• TASK DIRECTIONS
First find the line with "Properties [menuitem] (242, 132)", then reproduce it and all following lines of the data to the end, exactly and with no pictures, adding nothing.

── INFORMATION GIVEN

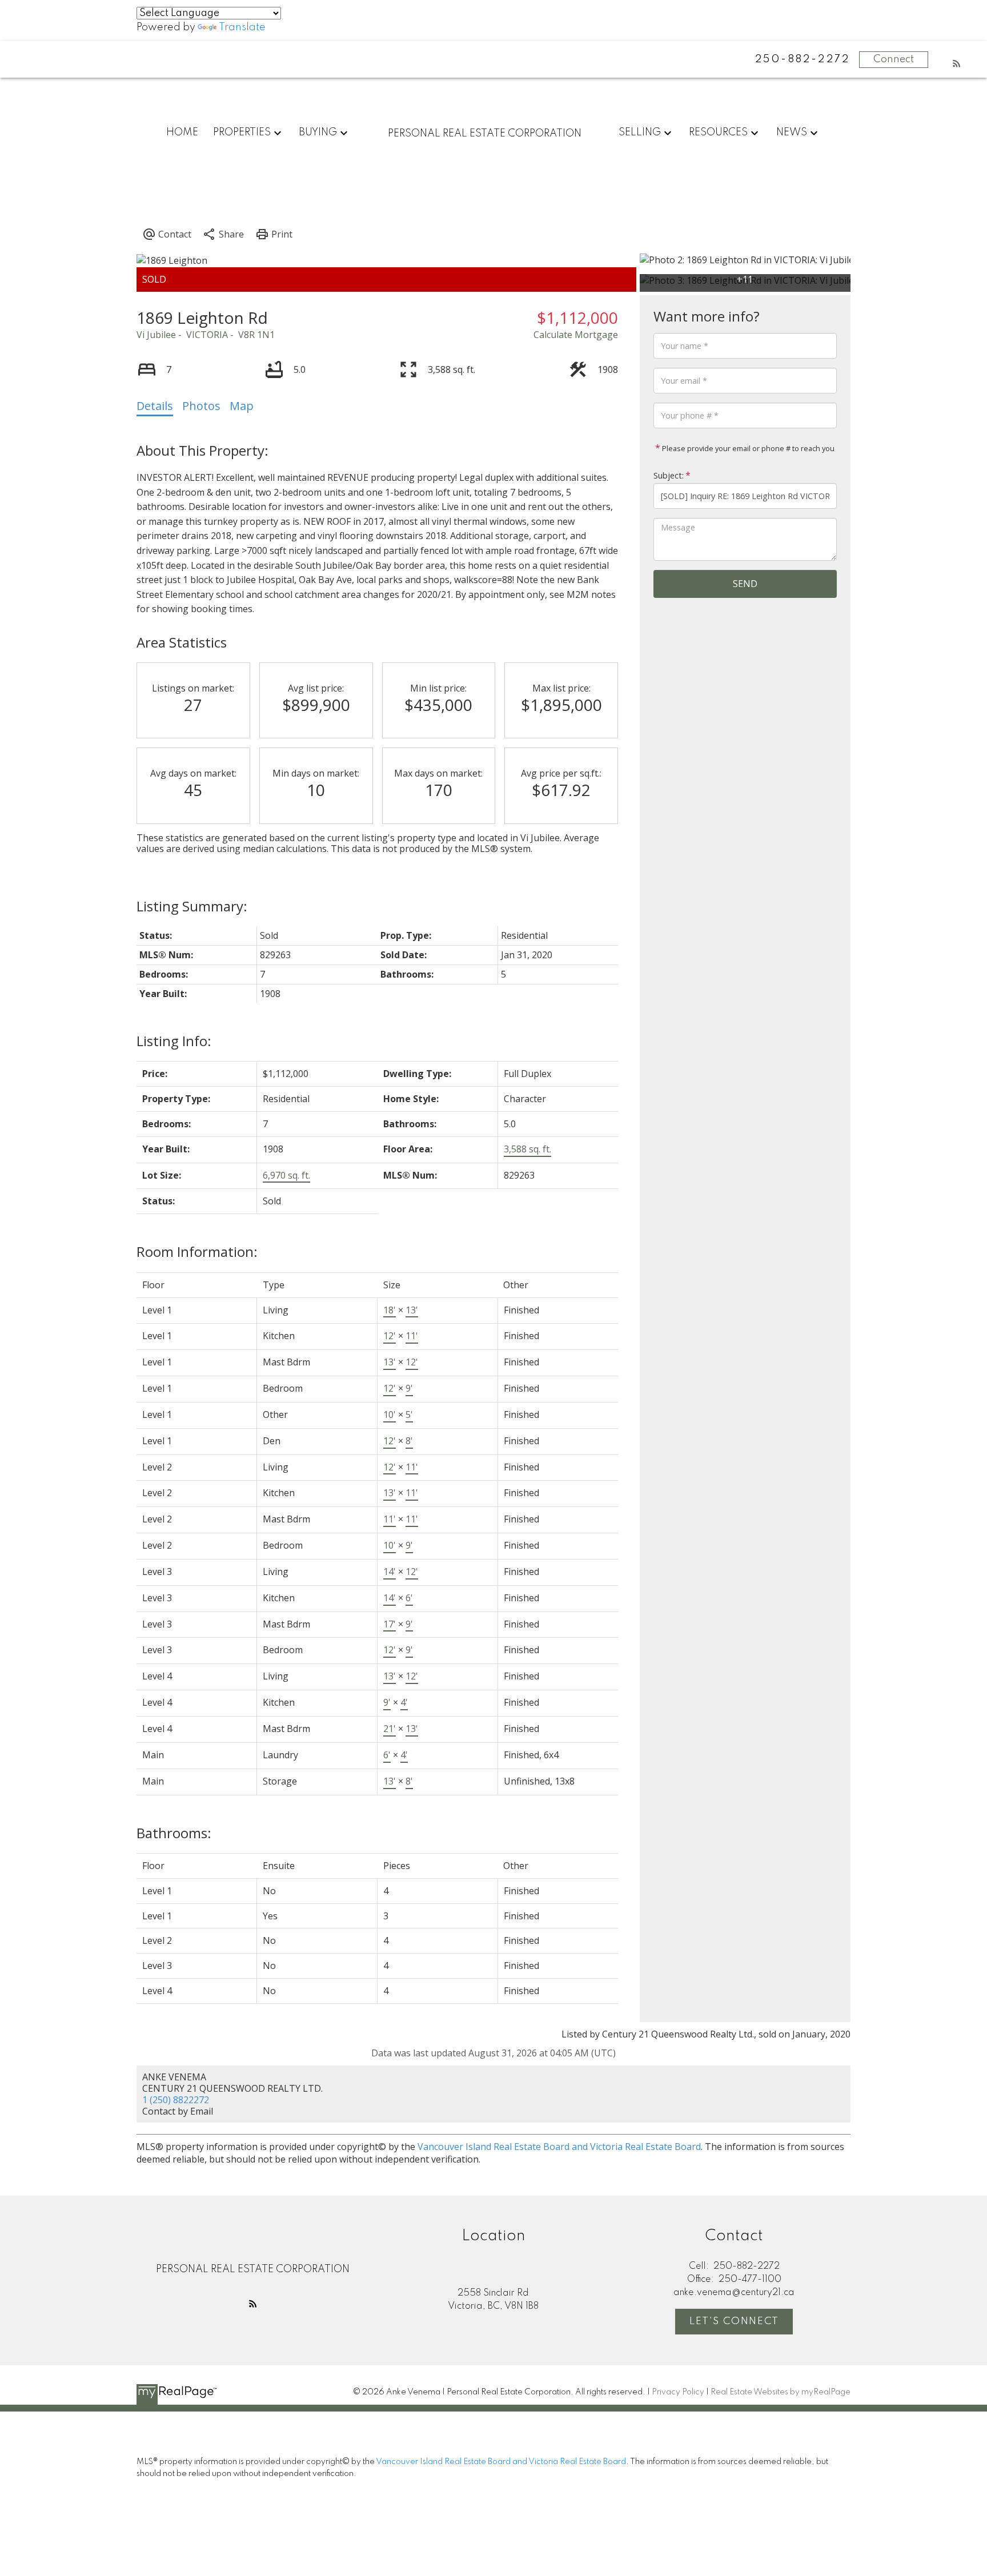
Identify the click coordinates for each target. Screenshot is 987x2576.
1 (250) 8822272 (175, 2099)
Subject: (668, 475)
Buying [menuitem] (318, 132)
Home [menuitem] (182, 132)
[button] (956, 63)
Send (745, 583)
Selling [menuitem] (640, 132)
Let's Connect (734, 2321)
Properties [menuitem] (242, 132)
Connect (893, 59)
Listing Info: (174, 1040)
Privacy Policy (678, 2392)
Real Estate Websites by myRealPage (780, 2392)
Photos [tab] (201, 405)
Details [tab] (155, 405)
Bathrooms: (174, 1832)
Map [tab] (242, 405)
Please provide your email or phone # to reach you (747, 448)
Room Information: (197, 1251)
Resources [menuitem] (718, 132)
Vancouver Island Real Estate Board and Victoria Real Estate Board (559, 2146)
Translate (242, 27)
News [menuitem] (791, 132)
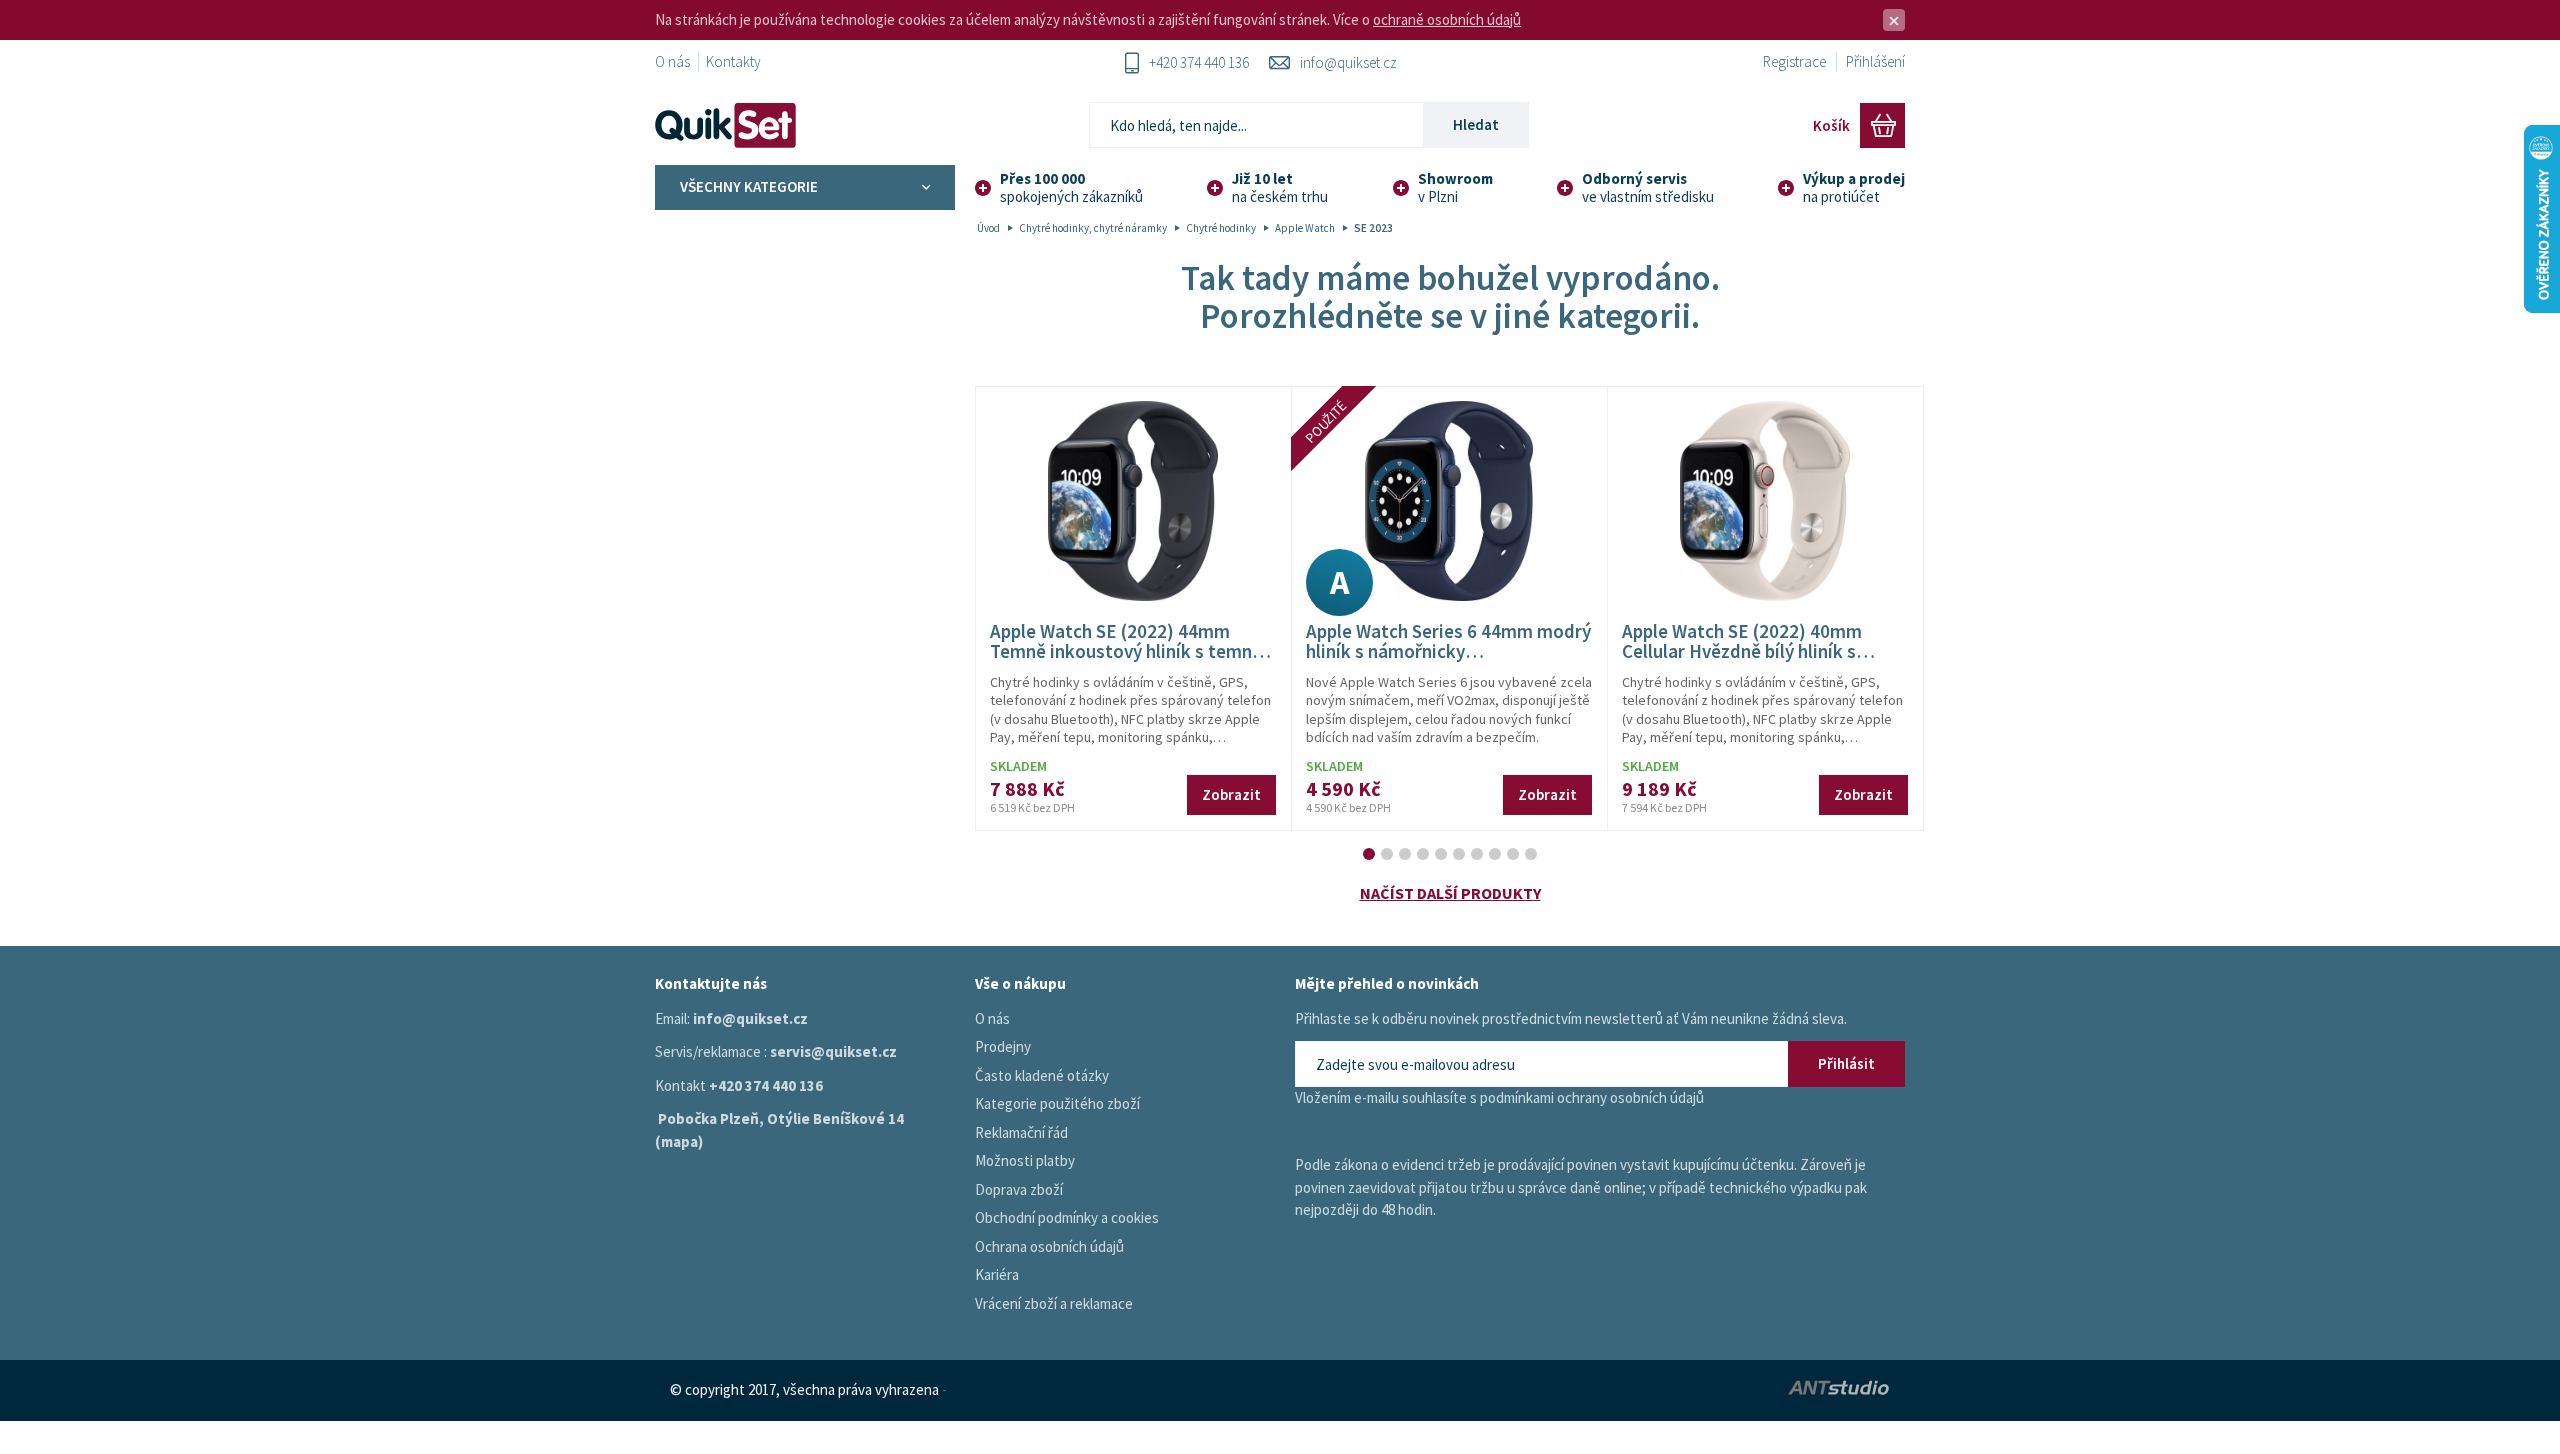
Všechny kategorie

────

• OUTPUT FOR THIS TASK
Properties [menuitem] (242, 132)
Connect (893, 59)
Listing Info: (174, 1040)
Privacy Policy (678, 2392)
Real Estate Websites by myRealPage (780, 2392)
Photos [tab] (201, 405)
Details [tab] (155, 405)
Bathrooms: (174, 1832)
Map [tab] (242, 405)
Please provide your email or phone # to reach you (747, 448)
Room Information: (197, 1251)
Resources [menuitem] (718, 132)
Vancouver Island Real Estate Board and Victoria Real Estate Board (559, 2146)
Translate (242, 27)
News [menuitem] (791, 132)
Všechny kategorie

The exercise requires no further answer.